ACTIVITY » The expected output is the data itself, duplicated in full.

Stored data
---+---
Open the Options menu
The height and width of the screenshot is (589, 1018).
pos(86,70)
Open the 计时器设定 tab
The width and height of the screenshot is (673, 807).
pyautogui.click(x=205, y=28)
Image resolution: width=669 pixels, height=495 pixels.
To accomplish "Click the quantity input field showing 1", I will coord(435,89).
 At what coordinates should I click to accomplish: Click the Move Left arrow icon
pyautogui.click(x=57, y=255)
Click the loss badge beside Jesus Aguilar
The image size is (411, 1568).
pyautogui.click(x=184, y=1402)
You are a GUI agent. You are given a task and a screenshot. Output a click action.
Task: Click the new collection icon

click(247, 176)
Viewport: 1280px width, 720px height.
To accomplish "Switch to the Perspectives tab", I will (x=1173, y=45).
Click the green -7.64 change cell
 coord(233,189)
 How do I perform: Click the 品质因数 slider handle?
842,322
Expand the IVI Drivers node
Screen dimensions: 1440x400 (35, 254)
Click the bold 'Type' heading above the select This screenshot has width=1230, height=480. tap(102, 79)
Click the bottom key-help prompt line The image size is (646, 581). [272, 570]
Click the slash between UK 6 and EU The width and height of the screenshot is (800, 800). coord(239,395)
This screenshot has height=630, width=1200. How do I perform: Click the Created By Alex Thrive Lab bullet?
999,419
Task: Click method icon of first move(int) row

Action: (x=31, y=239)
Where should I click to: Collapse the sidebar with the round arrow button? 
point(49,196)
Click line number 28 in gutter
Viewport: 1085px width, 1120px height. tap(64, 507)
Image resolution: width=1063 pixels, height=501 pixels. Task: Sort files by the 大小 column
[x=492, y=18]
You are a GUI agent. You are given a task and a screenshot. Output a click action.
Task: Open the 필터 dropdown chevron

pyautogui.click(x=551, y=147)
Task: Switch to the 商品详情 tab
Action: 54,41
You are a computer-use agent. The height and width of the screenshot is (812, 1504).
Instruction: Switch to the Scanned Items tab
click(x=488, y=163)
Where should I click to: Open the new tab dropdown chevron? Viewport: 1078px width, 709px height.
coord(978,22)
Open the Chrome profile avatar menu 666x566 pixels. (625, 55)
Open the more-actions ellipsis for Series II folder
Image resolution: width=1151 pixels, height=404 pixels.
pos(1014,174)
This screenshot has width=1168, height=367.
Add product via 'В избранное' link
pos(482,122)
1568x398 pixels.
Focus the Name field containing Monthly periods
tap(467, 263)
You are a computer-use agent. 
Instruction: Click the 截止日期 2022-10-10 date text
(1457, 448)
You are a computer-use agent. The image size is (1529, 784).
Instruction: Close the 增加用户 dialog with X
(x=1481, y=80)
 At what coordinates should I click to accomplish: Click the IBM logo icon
---+---
EXPECTED ANSWER »
Open the Options menu
The height and width of the screenshot is (589, 1018).
pos(86,70)
Open the 计时器设定 tab
The width and height of the screenshot is (673, 807).
pyautogui.click(x=205, y=28)
Image resolution: width=669 pixels, height=495 pixels.
To accomplish "Click the quantity input field showing 1", I will coord(435,89).
 At what coordinates should I click to accomplish: Click the Move Left arrow icon
pyautogui.click(x=57, y=255)
Click the loss badge beside Jesus Aguilar
The image size is (411, 1568).
pyautogui.click(x=184, y=1402)
You are a GUI agent. You are given a task and a screenshot. Output a click action.
Task: Click the new collection icon

click(247, 176)
Viewport: 1280px width, 720px height.
To accomplish "Switch to the Perspectives tab", I will (x=1173, y=45).
Click the green -7.64 change cell
 coord(233,189)
 How do I perform: Click the 品质因数 slider handle?
842,322
Expand the IVI Drivers node
Screen dimensions: 1440x400 (35, 254)
Click the bold 'Type' heading above the select This screenshot has width=1230, height=480. tap(102, 79)
Click the bottom key-help prompt line The image size is (646, 581). [272, 570]
Click the slash between UK 6 and EU The width and height of the screenshot is (800, 800). coord(239,395)
This screenshot has height=630, width=1200. How do I perform: Click the Created By Alex Thrive Lab bullet?
999,419
Task: Click method icon of first move(int) row

Action: (x=31, y=239)
Where should I click to: Collapse the sidebar with the round arrow button? 
point(49,196)
Click line number 28 in gutter
Viewport: 1085px width, 1120px height. tap(64, 507)
Image resolution: width=1063 pixels, height=501 pixels. Task: Sort files by the 大小 column
[x=492, y=18]
You are a GUI agent. You are given a task and a screenshot. Output a click action.
Task: Open the 필터 dropdown chevron

pyautogui.click(x=551, y=147)
Task: Switch to the 商品详情 tab
Action: 54,41
You are a computer-use agent. The height and width of the screenshot is (812, 1504).
Instruction: Switch to the Scanned Items tab
click(x=488, y=163)
Where should I click to: Open the new tab dropdown chevron? Viewport: 1078px width, 709px height.
coord(978,22)
Open the Chrome profile avatar menu 666x566 pixels. (625, 55)
Open the more-actions ellipsis for Series II folder
Image resolution: width=1151 pixels, height=404 pixels.
pos(1014,174)
This screenshot has width=1168, height=367.
Add product via 'В избранное' link
pos(482,122)
1568x398 pixels.
Focus the Name field containing Monthly periods
tap(467, 263)
You are a computer-use agent. 
Instruction: Click the 截止日期 2022-10-10 date text
(1457, 448)
You are a computer-use agent. The image size is (1529, 784).
Instruction: Close the 增加用户 dialog with X
(x=1481, y=80)
 At what coordinates should I click to accomplish: Click the IBM logo icon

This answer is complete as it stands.